**Dataset excerpts**.
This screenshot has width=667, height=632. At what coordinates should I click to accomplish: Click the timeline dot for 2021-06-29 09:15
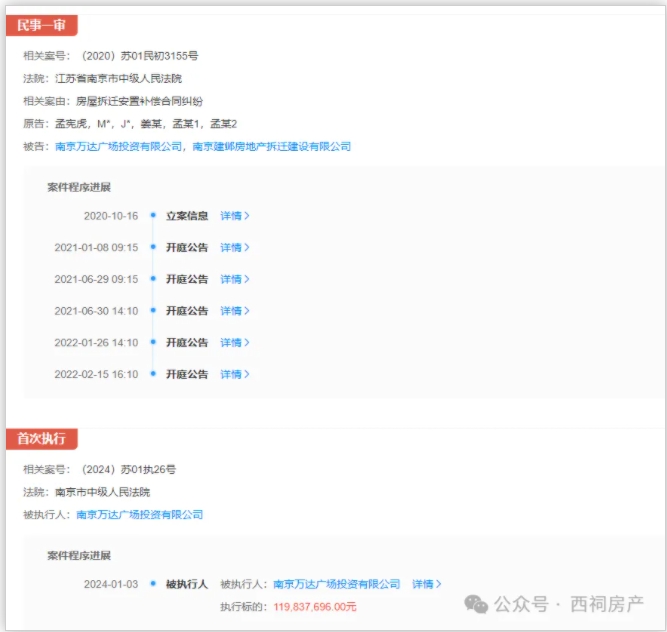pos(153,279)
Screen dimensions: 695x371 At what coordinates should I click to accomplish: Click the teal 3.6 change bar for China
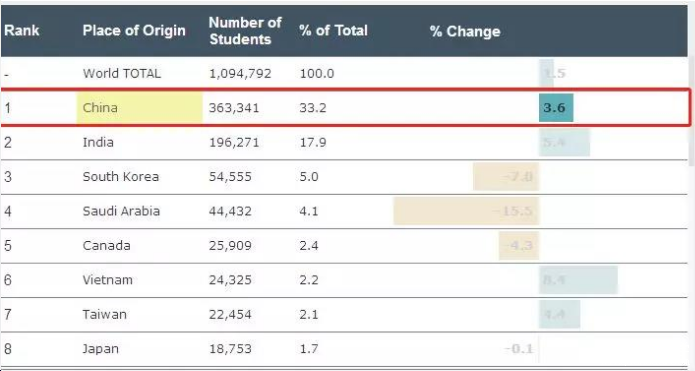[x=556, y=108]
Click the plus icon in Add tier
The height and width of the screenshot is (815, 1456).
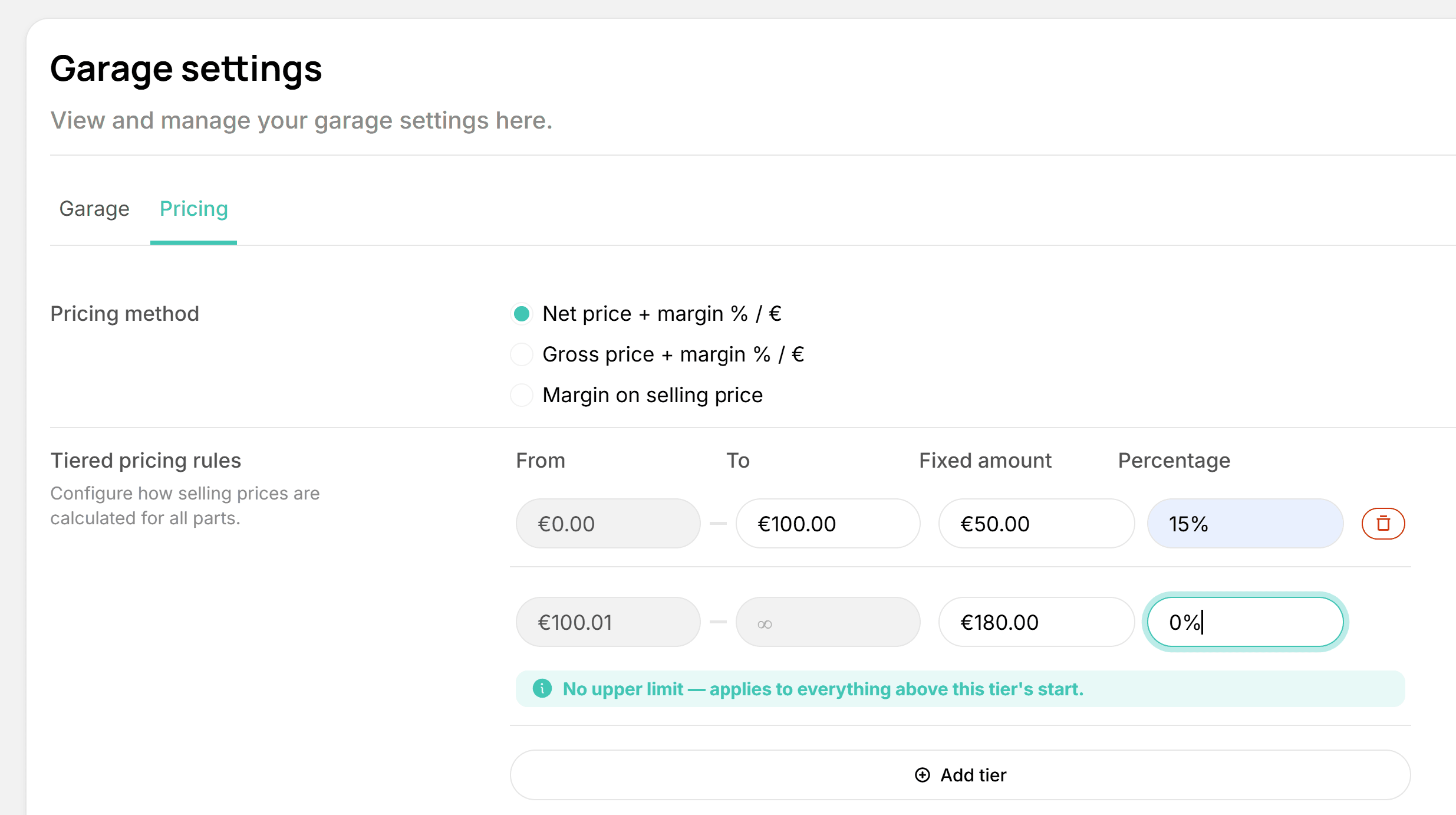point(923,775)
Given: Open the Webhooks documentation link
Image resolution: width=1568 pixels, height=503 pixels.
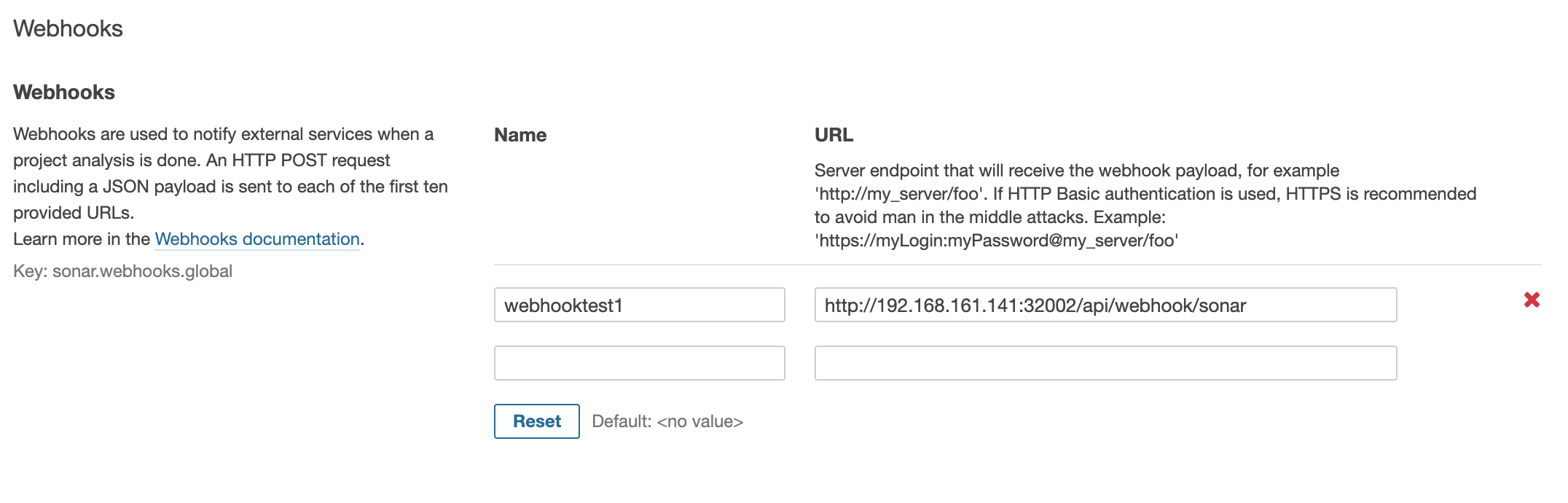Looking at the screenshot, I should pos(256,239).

--

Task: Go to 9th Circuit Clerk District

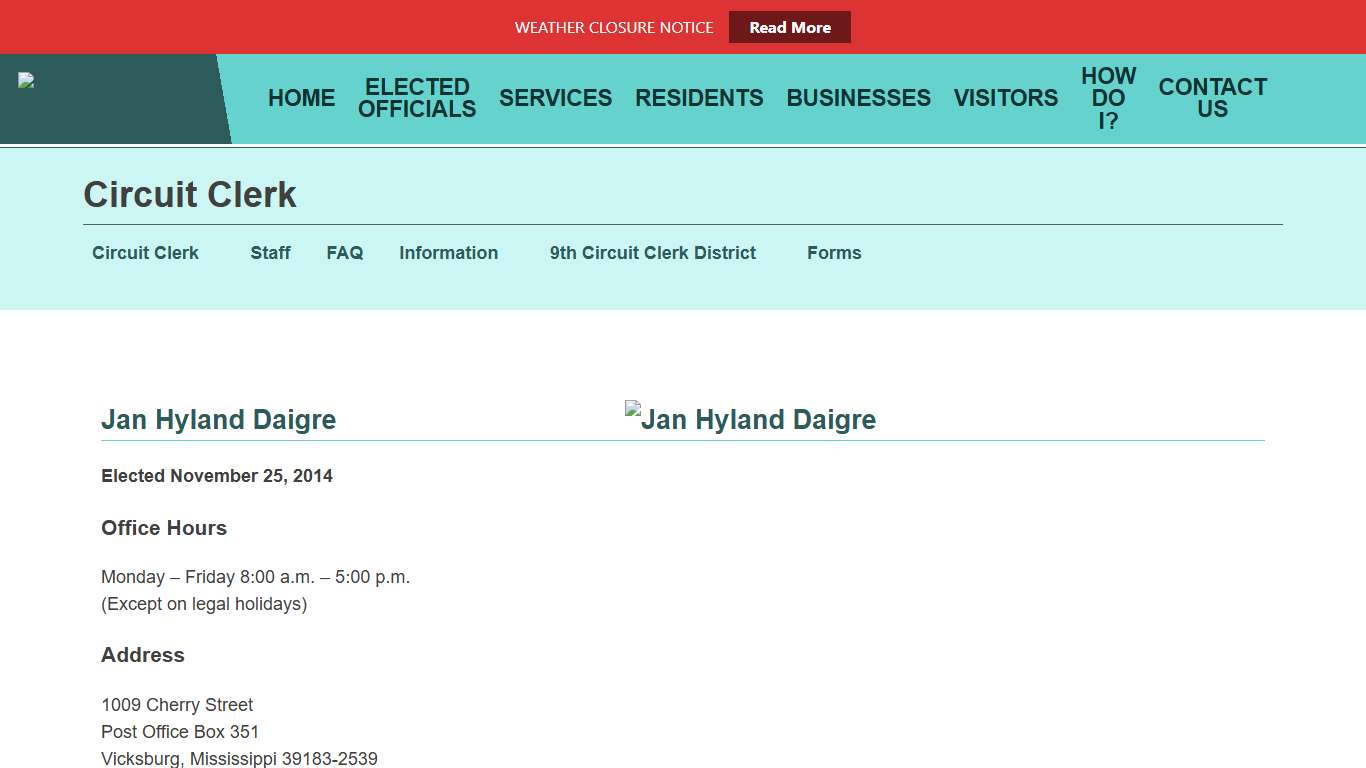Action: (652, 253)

**Activity**.
Within the listing above, extract exactly the lines that run from the one containing "This screenshot has" through the one containing "Click the plus icon in Add tier", excluding any pictures.

**Result of this exercise**.
This screenshot has width=667, height=632. At what coordinates should I click to accomplish: Click the timeline dot for 2021-06-29 09:15
pos(153,279)
Screen dimensions: 695x371 At what coordinates should I click to accomplish: Click the teal 3.6 change bar for China
[x=556, y=108]
Click the plus icon in Add tier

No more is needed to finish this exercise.